*Objective*.
From the data below, copy out verbatim the part that opens with the line containing "Expand the ParagonGideon folder tree node" and closes with the line containing "click(92, 605)", including both of those lines.
──────────────────────────────
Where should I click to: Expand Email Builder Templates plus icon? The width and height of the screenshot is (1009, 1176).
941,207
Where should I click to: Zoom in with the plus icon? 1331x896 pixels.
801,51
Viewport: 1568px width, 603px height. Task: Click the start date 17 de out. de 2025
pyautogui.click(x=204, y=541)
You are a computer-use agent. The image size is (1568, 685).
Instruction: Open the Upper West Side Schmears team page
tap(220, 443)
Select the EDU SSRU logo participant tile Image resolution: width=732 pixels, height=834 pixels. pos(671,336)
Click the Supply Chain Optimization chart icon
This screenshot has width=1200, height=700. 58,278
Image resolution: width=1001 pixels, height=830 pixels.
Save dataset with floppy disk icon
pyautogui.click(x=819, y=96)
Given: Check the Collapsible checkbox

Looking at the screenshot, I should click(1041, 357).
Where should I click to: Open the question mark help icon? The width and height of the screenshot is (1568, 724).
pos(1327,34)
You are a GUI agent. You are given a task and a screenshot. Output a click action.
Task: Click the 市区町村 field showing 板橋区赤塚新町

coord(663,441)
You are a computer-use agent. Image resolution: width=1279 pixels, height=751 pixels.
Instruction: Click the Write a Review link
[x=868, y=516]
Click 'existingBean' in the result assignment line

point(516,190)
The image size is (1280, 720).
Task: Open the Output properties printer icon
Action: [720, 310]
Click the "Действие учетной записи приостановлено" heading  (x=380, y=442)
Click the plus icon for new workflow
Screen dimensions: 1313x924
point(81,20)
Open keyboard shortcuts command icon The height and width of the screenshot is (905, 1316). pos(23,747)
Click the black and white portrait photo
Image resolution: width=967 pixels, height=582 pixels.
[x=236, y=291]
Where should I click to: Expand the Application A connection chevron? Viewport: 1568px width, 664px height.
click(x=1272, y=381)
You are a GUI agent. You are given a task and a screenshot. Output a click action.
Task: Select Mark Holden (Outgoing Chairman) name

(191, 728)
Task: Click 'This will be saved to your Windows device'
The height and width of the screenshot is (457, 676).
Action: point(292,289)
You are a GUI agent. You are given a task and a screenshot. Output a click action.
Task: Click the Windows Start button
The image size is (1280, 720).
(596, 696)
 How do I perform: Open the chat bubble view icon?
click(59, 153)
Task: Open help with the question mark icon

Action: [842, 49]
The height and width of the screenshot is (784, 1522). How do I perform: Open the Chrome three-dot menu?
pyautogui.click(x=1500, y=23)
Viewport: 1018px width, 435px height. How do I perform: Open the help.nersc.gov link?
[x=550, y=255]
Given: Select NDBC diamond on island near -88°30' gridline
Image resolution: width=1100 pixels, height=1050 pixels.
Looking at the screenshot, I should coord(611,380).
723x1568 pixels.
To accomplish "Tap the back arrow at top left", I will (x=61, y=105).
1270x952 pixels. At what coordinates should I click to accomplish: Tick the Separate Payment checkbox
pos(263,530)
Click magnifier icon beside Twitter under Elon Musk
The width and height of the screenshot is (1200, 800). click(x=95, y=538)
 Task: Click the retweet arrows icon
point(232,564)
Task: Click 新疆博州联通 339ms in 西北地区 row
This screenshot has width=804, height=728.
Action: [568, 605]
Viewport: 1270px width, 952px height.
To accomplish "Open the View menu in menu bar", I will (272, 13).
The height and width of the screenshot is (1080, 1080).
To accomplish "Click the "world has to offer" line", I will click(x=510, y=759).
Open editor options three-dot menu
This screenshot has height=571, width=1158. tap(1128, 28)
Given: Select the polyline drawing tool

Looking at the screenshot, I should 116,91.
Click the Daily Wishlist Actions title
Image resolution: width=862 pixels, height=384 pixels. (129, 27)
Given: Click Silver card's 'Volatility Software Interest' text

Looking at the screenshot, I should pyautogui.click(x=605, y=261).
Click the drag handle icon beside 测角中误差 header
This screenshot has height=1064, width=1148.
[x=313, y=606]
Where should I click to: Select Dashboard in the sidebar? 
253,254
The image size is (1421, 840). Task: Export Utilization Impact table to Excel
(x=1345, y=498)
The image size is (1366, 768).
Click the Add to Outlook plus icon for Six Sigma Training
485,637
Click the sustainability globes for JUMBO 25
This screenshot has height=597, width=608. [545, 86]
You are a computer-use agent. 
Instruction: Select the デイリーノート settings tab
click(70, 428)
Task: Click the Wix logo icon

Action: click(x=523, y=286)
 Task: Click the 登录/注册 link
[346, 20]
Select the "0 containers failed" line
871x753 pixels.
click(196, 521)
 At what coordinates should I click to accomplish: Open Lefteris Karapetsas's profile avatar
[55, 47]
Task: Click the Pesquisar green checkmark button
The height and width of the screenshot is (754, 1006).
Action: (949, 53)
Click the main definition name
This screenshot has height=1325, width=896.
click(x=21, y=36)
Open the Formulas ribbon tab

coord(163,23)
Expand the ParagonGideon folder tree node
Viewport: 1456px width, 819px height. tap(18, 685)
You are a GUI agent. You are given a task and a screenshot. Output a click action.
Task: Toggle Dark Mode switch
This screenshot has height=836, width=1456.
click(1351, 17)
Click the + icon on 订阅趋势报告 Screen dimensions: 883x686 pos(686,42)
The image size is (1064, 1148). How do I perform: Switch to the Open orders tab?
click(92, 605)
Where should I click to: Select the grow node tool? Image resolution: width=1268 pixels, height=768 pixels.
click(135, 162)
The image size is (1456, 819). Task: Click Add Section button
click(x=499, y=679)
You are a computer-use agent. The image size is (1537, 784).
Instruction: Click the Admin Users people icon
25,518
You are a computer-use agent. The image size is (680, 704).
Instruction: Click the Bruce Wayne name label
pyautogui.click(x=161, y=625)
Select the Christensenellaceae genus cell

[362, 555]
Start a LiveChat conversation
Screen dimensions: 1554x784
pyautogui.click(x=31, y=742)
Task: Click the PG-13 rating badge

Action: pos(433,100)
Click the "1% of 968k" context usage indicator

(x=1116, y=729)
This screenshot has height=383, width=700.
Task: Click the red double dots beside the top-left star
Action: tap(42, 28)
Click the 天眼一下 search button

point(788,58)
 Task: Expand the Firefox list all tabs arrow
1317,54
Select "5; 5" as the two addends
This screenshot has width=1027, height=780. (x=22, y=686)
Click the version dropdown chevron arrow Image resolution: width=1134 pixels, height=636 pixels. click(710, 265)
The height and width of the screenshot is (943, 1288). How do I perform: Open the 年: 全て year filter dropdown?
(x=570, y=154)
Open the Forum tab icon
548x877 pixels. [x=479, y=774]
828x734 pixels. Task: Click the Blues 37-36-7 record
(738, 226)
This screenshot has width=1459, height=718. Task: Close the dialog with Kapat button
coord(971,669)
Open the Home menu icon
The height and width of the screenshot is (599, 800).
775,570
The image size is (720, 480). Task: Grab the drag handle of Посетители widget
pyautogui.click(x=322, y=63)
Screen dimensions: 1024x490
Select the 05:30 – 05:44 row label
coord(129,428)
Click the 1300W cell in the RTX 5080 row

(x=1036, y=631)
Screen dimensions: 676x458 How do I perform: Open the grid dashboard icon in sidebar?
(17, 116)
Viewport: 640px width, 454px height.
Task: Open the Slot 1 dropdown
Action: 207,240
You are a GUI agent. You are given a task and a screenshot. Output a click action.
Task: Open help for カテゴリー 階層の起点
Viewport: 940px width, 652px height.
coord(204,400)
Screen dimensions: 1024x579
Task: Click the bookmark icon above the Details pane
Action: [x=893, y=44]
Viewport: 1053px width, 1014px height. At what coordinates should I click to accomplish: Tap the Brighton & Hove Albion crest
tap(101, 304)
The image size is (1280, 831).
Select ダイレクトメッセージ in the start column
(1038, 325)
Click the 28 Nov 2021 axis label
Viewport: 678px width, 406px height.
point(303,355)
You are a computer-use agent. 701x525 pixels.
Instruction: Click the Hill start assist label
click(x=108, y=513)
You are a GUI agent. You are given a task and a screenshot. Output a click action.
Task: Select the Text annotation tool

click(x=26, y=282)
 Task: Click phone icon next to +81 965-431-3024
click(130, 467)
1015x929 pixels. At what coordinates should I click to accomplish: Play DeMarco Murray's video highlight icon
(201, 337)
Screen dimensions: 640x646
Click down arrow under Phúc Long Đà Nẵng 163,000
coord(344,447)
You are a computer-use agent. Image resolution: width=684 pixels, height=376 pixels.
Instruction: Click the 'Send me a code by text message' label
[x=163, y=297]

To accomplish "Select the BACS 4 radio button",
──────────────────────────────
*Solution below*.
Expand the ParagonGideon folder tree node
Viewport: 1456px width, 819px height. tap(18, 685)
You are a GUI agent. You are given a task and a screenshot. Output a click action.
Task: Toggle Dark Mode switch
This screenshot has height=836, width=1456.
click(1351, 17)
Click the + icon on 订阅趋势报告 Screen dimensions: 883x686 pos(686,42)
The image size is (1064, 1148). How do I perform: Switch to the Open orders tab?
click(92, 605)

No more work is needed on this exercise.